Может быть, эти вещи, переставшие быть вещами, а принявшие на себя, воплотившие своим нынешним, пораженным видом ту теневую сторону жизни, вблизи которой мы с мамой, да и они тоже, так долго находились, притягивали именно тем, что стали в некотором роде субстратом прощания, объектом некоего неслышимого «прости», почтовой карточкой, посланной издалека, с достоверными следами почерка любимой руки; и вот оказалось, что конструкции букв, все эти чернильные давние волосяные и нажимы с жестким овалом и расслабленным хвостиком доносят до меня напряжение утраченных родных мышц и дорогих сухожилий; их я когда-то, любя, тихо целовал, отыскивая, жестковатые и подвижные, под теплой эластичной эпидермой.
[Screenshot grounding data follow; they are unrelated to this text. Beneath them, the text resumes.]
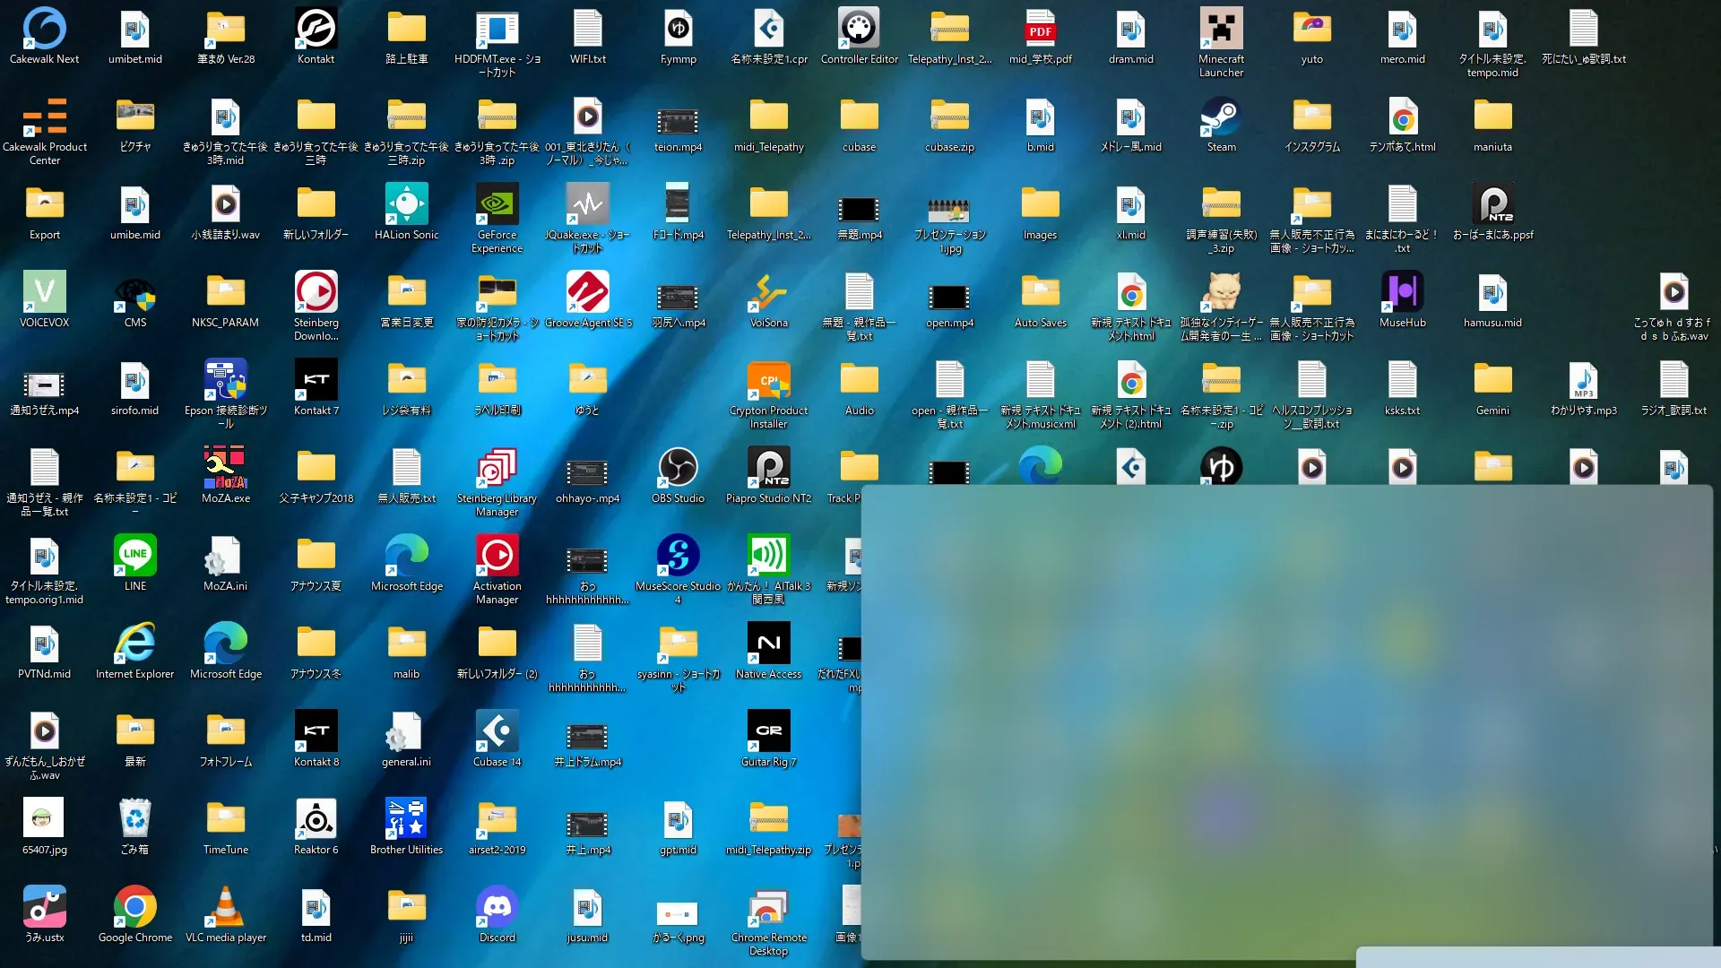The height and width of the screenshot is (968, 1721).
Task: Select the Discord desktop shortcut
Action: (497, 908)
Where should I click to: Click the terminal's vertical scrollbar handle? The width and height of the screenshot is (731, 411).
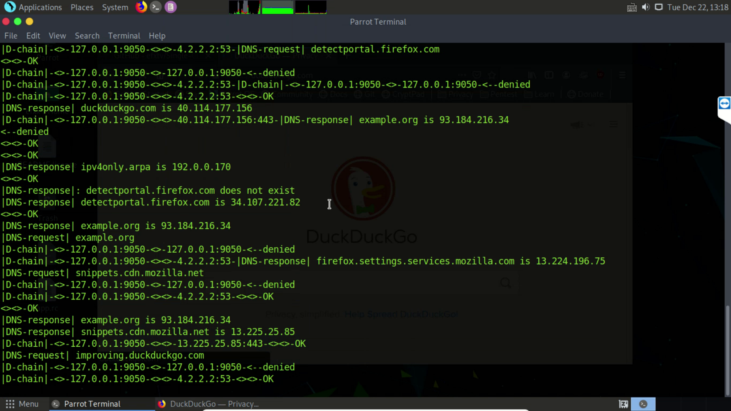click(728, 350)

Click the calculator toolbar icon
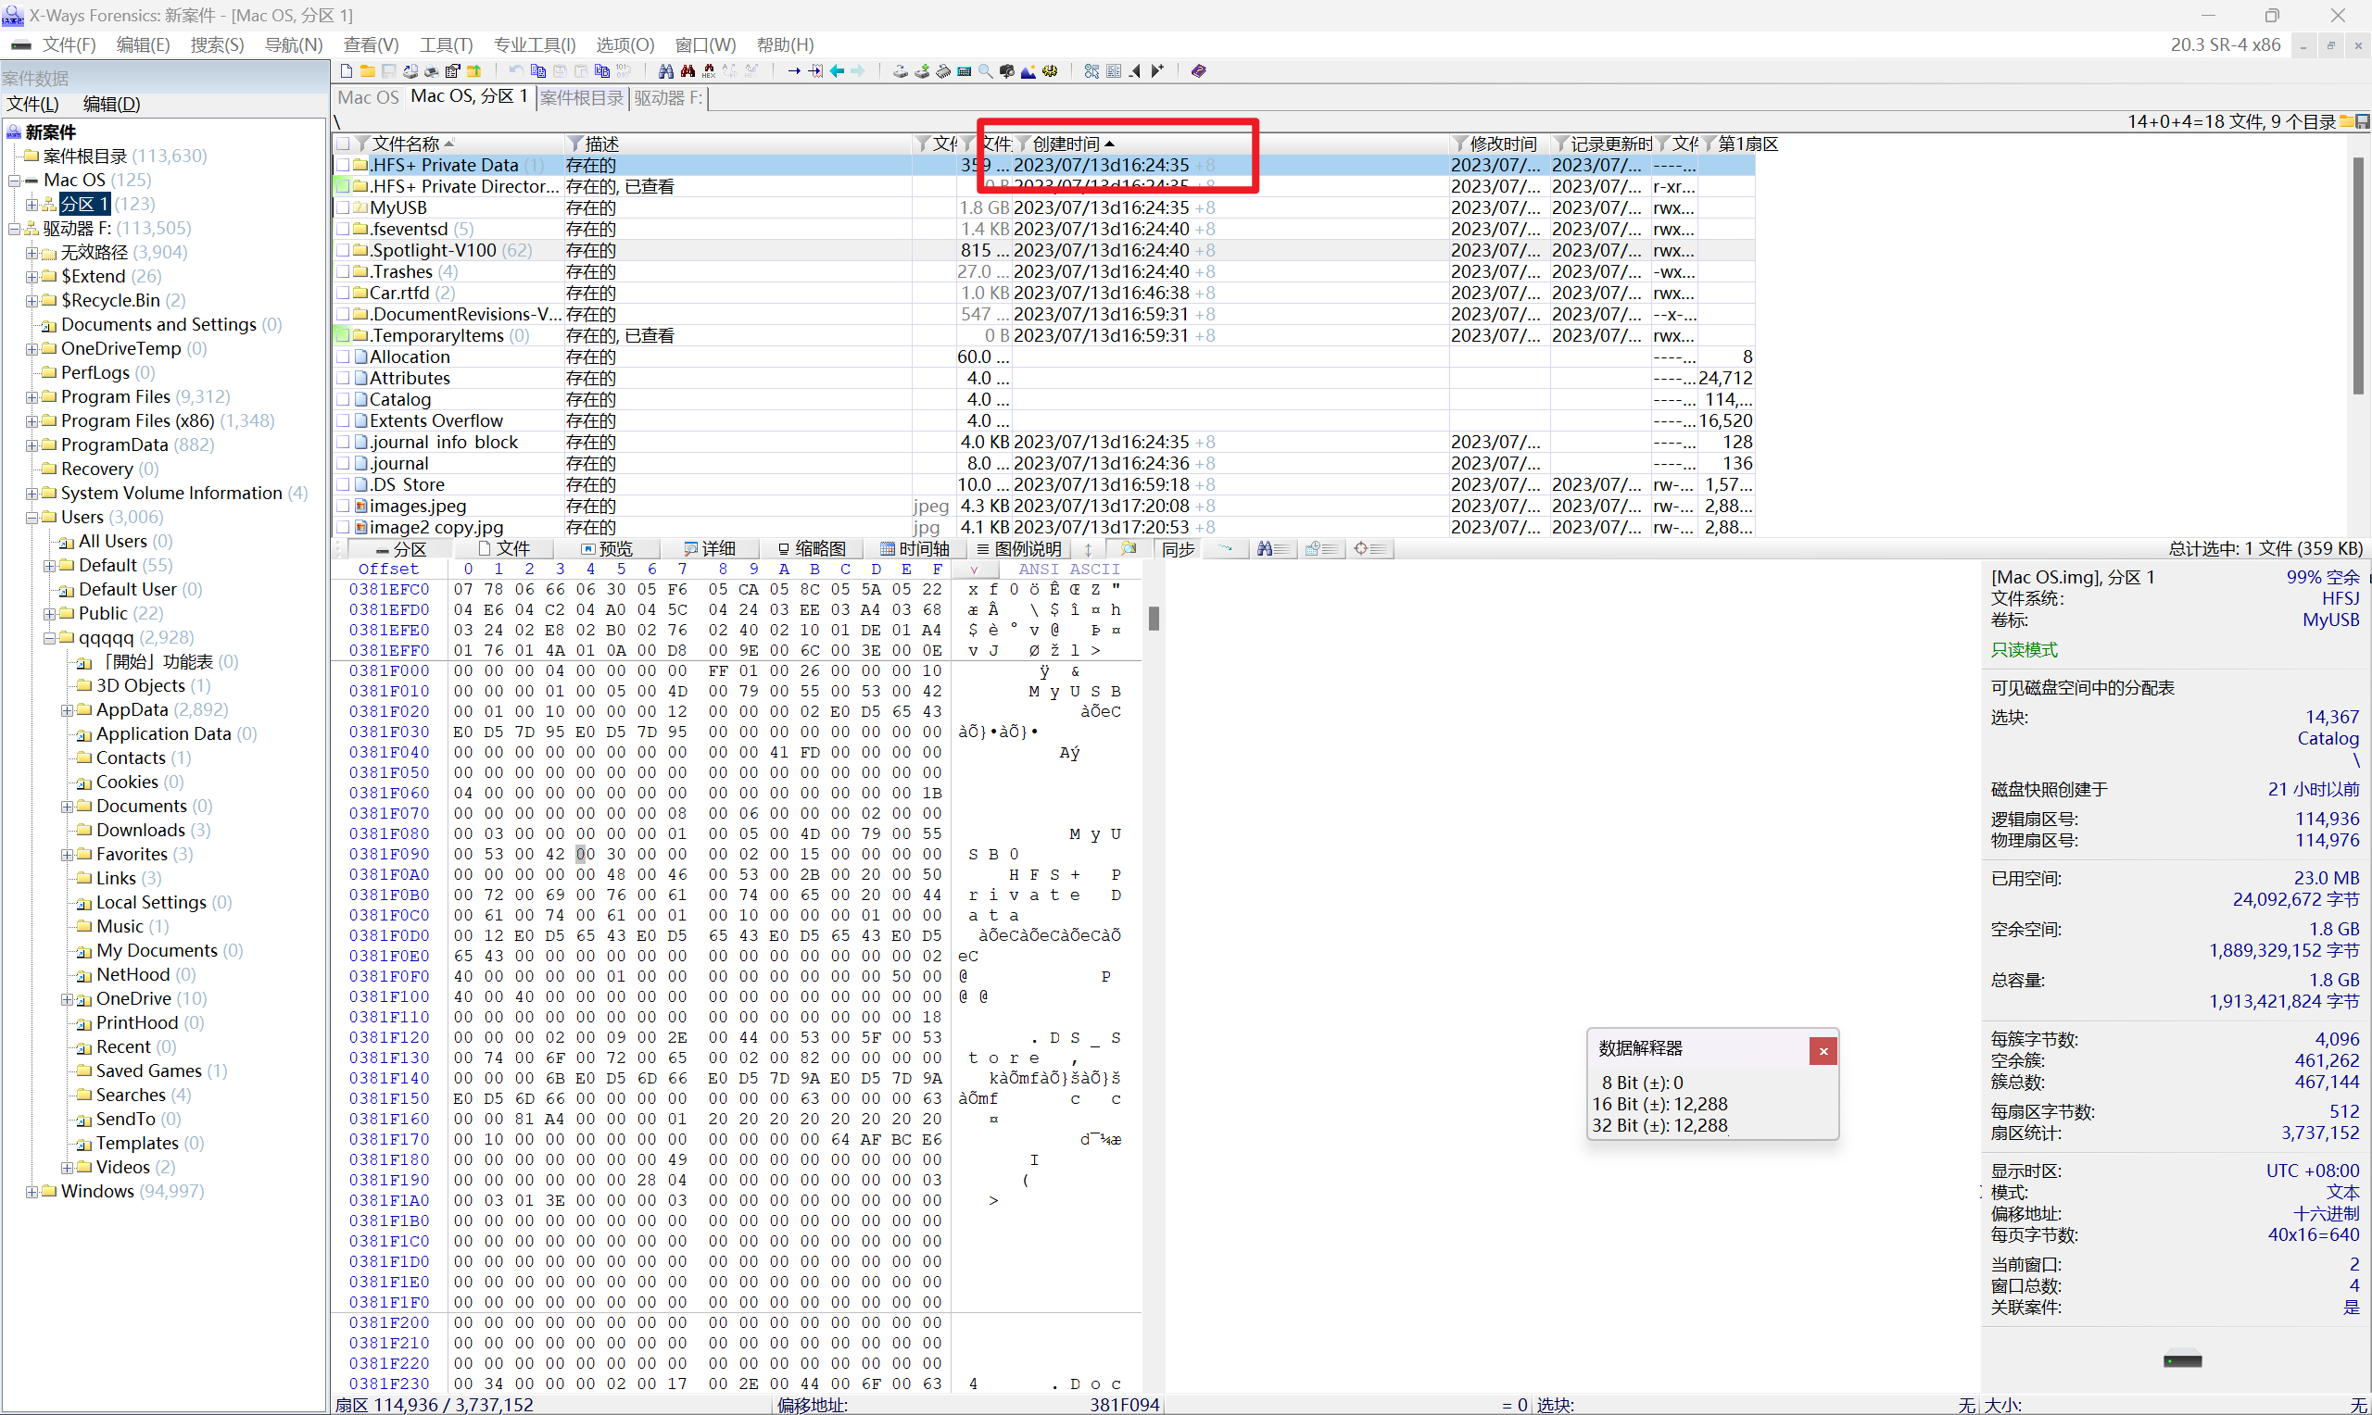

Эти уносимые к мусорке следы, подрывавшие чинное благолепие трупа, его неотличимо-неизмеримое отличие от живого, эти раны, воплощенные в желтых и коричневых пятнах на белье, в эмалевой ссадине, а также и в испытанной мной брезгливости и в преодоленном отвращении, безответные следы требовали, чтобы их убрали как можно скорее из нашей жизни, уже занимающейся спокойной завтрашней нормой.
Следы, означающие отрицательный исход жизни в этом частном, родственном нам бабушкином случае, эти знаки деструкции, не позволяющие больше вещам быть просто вещами, знаки, известные лишь нам, сосредоточенно поменявшие их, вещей, практически-утилитарные функции, переведшие их в сумеречный пласт, где прикасающееся к устам тканое прощанье настигает тяжелое холодно-мраморное оплакивание, грозящее пустить побеги сожаления, как Дафна, наконец пойманная Аполлоном...
И оставим все это, как и уже упоминаемое однажды верблюжье одеяло, легшее в мусорный бак на прочий хлам («шудор-будор», как сказала бы бабушка) вялым песочно-сумеречным барханом откуда-то с обратной стороны Луны, о которой даже троечнику известно, что она темна и невидима.
С этими вещами, как с людьми – свидетелями моих личных унижений, пережитой втихомолку боли, соучастниками какого-то развратного кошмара или оргии, делать больше нечего, ведь не целовать же их прилюдно, при свете дня, не прижимать же к сердцу, в конце-то концов...
Ведь эти похороны в конце концов оказались в некоторой степени, если так возможно сказать, оптимистической развязкой, положившей предел невыносимым стандартам казенного, не нами измышленного ритуала, искривленного к тому же дикой жарой, а в силу этого – и пошлой сумбурной поспешностью. В итоге они просто заместили все чувства на тупую убийственную усталость; и – как я думал – именно усталость, да-да, именно она и исказила логику осознанья всего, да и все вытекающие действия исказили эту призму воли, и вот вам в итоге – попранная личная этика, растоптанная на виду.